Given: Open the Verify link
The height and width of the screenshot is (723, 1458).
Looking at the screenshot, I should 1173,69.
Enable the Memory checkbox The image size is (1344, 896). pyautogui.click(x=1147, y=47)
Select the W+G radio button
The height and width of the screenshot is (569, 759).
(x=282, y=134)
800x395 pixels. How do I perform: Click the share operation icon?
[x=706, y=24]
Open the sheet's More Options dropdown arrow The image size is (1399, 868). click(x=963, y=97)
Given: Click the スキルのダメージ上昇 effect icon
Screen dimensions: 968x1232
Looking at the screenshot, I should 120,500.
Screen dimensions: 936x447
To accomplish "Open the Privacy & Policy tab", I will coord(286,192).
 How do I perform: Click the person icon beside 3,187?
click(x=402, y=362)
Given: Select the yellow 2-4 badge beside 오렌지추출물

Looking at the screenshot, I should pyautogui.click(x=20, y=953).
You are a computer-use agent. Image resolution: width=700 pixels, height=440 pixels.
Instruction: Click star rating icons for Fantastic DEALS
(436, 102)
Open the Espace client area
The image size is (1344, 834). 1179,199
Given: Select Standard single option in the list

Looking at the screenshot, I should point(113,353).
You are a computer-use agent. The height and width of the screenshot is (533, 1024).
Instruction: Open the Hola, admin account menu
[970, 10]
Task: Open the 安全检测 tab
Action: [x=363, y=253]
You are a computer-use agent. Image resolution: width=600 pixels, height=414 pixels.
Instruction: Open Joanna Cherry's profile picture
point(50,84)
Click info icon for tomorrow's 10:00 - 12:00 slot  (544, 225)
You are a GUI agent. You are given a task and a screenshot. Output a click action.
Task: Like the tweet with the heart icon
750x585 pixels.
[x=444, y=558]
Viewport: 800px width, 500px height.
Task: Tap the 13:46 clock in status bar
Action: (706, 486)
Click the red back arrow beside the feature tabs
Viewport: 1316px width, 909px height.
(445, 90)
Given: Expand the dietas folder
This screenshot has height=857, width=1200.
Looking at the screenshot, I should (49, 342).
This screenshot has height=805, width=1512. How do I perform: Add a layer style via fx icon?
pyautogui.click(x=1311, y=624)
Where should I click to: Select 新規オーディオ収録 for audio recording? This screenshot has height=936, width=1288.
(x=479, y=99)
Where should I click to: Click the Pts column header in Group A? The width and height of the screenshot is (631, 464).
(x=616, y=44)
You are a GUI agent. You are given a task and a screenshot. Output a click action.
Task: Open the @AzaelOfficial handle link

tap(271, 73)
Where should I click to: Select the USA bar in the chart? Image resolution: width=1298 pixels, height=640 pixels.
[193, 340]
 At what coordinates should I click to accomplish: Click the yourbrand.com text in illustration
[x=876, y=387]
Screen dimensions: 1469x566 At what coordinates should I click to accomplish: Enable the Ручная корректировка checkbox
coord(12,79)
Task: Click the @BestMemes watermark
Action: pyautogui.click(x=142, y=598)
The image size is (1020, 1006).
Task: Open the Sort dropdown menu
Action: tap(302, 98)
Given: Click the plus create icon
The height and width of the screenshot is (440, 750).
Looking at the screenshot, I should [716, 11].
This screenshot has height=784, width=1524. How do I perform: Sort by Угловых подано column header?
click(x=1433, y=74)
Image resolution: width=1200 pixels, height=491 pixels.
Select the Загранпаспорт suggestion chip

::::::

* **WHAT TO PRODUCE**:
Scan the material for "arrow" and copy the lines that hold it.

* **RESPONSE TO THE TASK**:
Open the sheet's More Options dropdown arrow The image size is (1399, 868). click(x=963, y=97)
Click the red back arrow beside the feature tabs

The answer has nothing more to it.